To further evaluate the efficiency of our HMM profiles and rules in identifying fungal SMKEs, they were both used to mine other unrelated fungal genomes. We chose representative fungal species with well-annotated genomes from different taxonomic classes : Aspergillus nidulans and Aspergillus niger from Eurotiomycetes, Fusarium fujikuroi and Fusarium graminearum from Sordariomycetes, and Leptosphaeria maculans from Dothideomycetes^43,44,45,46. The SMKEs identified for each fungus using the custom HMM profiles and ProSeCDA annotation rules were carefully analyzed and compared to previously published annotations^43,44,47,48. The number and lists of all SMKEs are displayed respectively in Fig. S4 and File S5. A comparison with the results obtained with antiSMASH showed that CusProSe performed particularly better in the identification of the distinct TS enzymes (Figs. S5, S6).

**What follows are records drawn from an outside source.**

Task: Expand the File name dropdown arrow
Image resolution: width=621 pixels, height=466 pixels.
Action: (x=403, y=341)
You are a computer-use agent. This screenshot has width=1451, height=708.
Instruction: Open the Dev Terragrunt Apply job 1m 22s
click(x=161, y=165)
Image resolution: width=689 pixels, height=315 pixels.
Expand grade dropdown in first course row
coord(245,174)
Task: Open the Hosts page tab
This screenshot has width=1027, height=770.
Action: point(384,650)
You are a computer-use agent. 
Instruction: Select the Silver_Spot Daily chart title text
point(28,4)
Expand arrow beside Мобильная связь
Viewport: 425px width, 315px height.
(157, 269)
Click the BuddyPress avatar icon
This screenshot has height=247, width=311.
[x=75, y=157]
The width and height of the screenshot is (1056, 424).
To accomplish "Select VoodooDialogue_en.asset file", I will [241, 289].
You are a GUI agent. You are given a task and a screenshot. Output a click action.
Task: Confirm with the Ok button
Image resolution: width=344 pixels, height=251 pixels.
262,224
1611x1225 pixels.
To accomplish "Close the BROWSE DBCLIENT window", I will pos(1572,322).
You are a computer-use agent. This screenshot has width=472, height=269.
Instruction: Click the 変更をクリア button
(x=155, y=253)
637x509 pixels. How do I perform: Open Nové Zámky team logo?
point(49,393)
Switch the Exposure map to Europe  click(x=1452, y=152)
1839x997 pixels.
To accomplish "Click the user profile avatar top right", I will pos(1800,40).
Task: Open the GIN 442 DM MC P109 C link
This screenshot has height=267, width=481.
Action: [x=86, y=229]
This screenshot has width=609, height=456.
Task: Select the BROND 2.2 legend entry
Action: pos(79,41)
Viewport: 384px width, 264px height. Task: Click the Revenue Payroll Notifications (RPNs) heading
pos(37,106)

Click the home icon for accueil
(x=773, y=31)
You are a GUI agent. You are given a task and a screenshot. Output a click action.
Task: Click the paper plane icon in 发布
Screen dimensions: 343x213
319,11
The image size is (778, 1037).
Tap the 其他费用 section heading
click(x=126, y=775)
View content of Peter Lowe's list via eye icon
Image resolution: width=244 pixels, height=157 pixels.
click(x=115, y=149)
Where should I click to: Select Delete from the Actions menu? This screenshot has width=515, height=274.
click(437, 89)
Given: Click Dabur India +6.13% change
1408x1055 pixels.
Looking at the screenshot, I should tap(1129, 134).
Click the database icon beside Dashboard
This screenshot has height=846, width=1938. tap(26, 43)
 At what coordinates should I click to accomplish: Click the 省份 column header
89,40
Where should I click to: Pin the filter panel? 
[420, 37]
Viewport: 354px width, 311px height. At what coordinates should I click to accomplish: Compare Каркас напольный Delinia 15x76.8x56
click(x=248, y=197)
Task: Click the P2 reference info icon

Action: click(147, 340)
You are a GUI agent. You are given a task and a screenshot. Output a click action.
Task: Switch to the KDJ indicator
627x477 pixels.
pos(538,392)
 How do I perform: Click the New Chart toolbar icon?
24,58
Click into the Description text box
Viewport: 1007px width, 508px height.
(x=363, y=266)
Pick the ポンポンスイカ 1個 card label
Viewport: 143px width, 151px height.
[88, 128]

Beyond confirming the accuracy of the CusProSe predictions, these novel analyses of fungal genome mining for SMKEs further enriched the fungal-specific HMM profiles of each family, with additional sequences from phylogenetically diverse fungi. These HMM models may be useful to the scientific community interested in fungal SM and we hope they can contribute to identifying other as-yet-unknown KEs.